It’s been more than three decades since Bill Gates laid out his vision for Microsoft to put a PC on every desk in every home.
That was then. These days it’s all about the cloud, and mobile devices like smart phones and tablets.
So the world’s largest software company announced big changes Thursday.
Microsoft employees woke up to a long email — about 2,700 words — from CEO Steve Ballmer outlining a new strategy he’s calling “One Microsoft.” (If that sounds familiar, think Detroit. Ford CEO Alan Mulally dubbed the auto maker’s turnaround “One Ford” in 2006. He’s been advising Ballmer.)
Ballmer’s bottom line: Microsoft needs to be more nimble and collaborative.
“If you want to pivot the organization, then those are all the right words to be using,” says Jay Vleeschhouwer, a software analyst at Griffin Securities.
“Their observation of what’s going on in the world is that corporations and consumers are changing the way they interact and use technology,” he adds.

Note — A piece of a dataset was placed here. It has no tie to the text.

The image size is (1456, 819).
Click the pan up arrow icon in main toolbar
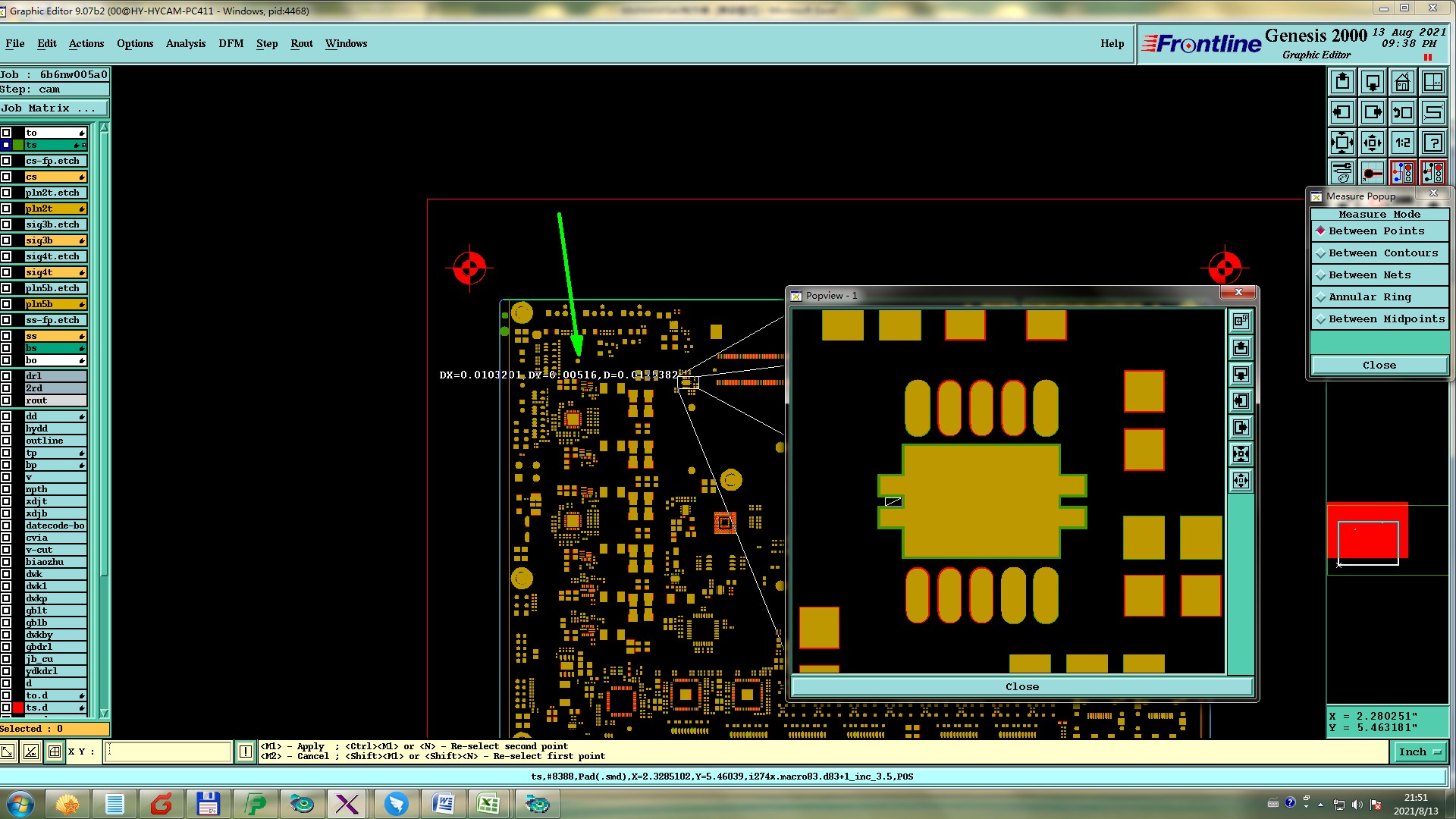point(1341,82)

Especially handheld devices, and Microsoft is falling behind competitors like Apple and Google.
So instead of separate divisions for each product, the company is reorganizing by function. Among them are marketing, strategy and new engineering teams for devices and the cloud.
“Microsoft is essentially admitting in this reorganization that the fragmentation of their products and their strategy has failed,” says John Furrier, editor-in-chief of Silicon Angle. “He’s been under pressure to perform…and it’s clear from this reorganization, this is Steve Ballmer’s last stand.”
Microsoft says there won’t be layoffs, but it’s moving top executives around. Longtime Microsoft analyst Rick Sherlund, at Nomura Securities, says Ballmer’s strategy is long on rhetoric, but short on specifics.
“It doesn’t quite address the concern that investors have, which is, where are you in smart phones and where are you in tablets?” Sherlund says. “It’s a good structural change, but it kinda doesn’t solve the problem that you have currently.”
Ballmer says there’s still a lot to do. His closing words to employees: “Let’s go.”
But perhaps not until they read his other memo of the morning — an even longer 3,100-word elaboration on the corporate changes.